Many experts feel that this decline in the property market in UK is a result of the Brexit fear and investors would return to it undeterred by this uncertainty. There are many experts who feel that fall in prices of properties in London and elsewhere in UK has nothing to do with Brexit and it is a market phenomenon where correction is taking place. Prices were increasing continually for more than 5 years and they were becoming unsustainable in the long run.
Investors that shied away from UK property market after the Brexit referendum are showing signs of confidence. The housing market of the country is bouncing back largely because of the buying activities of these foreign investors.
The confidence of foreign investors is back
According to a report published in The Times based upon research carried out by Hamptons International, investors that shied away from UK property market after the Brexit referendum are showing signs of confidence.
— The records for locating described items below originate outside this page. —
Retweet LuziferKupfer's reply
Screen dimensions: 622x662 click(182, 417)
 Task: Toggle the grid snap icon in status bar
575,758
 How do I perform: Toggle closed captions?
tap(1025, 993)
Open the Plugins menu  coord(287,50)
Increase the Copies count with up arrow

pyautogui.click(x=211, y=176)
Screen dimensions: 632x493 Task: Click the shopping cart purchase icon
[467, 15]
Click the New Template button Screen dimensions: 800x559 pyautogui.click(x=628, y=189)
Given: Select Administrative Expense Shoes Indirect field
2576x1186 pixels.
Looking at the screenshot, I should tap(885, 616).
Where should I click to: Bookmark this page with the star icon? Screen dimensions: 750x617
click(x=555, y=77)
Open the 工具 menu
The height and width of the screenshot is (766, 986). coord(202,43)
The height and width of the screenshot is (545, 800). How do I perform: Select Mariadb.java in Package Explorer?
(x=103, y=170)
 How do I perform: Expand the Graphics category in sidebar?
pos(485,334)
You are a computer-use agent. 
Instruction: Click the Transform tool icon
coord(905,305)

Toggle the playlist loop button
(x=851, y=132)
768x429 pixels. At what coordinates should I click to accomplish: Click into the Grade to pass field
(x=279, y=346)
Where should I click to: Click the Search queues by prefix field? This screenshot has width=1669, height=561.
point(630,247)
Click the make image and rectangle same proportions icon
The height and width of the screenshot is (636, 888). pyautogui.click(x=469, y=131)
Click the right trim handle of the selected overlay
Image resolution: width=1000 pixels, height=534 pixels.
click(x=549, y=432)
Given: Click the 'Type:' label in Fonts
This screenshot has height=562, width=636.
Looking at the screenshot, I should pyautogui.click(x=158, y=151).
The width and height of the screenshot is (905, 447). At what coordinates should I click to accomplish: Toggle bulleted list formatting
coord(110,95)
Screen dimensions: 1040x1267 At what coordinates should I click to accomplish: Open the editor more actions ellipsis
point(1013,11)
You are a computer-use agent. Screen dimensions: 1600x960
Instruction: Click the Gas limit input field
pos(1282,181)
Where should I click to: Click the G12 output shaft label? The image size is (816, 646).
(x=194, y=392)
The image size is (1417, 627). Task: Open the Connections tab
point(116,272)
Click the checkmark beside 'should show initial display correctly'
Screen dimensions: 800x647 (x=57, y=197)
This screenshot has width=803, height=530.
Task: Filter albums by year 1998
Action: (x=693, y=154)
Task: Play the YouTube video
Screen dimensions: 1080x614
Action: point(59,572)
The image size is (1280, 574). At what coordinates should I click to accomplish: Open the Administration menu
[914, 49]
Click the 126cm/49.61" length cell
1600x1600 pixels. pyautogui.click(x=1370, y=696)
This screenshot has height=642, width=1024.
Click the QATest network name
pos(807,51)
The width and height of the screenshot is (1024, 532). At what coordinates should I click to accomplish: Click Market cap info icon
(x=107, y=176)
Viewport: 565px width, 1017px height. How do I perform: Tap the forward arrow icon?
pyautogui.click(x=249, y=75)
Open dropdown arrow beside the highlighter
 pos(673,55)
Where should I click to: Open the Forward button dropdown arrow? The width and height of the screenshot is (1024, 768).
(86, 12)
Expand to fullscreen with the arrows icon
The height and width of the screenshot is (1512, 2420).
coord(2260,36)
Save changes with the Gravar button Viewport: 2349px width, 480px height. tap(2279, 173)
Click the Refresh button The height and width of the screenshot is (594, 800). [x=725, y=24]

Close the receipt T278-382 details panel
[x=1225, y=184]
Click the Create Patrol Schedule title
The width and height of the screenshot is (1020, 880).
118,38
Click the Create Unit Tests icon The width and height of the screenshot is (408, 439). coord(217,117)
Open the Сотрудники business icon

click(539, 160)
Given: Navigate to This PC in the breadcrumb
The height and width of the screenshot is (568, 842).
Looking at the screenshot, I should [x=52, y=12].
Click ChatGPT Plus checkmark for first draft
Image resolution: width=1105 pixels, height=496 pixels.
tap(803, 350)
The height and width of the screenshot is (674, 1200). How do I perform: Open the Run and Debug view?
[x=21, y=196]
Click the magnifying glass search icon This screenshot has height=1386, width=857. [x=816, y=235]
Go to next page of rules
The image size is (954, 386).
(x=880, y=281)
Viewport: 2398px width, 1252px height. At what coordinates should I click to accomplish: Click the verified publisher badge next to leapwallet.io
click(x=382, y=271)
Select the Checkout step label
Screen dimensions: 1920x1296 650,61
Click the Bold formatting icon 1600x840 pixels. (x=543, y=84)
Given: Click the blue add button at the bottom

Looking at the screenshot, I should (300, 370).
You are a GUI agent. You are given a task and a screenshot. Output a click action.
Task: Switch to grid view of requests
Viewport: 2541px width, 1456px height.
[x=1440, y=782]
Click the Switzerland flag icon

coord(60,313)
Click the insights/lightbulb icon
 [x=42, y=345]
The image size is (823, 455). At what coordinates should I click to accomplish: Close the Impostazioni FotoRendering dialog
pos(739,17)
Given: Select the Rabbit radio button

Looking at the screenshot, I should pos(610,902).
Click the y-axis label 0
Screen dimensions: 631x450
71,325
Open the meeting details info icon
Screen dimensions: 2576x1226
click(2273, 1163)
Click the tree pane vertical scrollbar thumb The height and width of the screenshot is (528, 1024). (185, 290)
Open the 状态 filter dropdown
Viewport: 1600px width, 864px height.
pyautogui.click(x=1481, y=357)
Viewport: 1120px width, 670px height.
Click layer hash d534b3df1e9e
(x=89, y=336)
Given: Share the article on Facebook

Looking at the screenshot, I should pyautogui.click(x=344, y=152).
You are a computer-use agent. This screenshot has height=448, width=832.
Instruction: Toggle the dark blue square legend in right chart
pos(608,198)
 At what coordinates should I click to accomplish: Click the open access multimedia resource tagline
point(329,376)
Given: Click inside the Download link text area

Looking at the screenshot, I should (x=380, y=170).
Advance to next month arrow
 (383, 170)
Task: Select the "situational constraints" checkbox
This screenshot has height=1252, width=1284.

The housing market of the country is bouncing back largely because of the buying activities of these foreign investors. The number of properties sold to foreign buyers in London this year makes up for 13% of the total number of sales. This percentage was 10% last year. This is interesting considering London was the center of all the fear-mongering and negative sentiments surrounding Brexit. These buyers have shown a strong interest in properties in other regions of the country.
There are many experts who attribute this increase in numbers of foreign buyers solely to a weaker Pound in respect to Euro. A stronger Euro is attracting foreign investors to English shores with a falling Pound making properties in UK attractive for them. Pound feel by nearly 0.8% more in August 2018 and it is trading at Pound 1.110 to a Euro.
It is still not clear how foreign investors will react if there is no deal over Brexit by 30 March 2019. Only time will tell what impact it will have on the confidence of the foreign buyers. But the UK property market is showing signs of resilience after initial hiccups and it is standing strong and proving attractive for foreign buyers.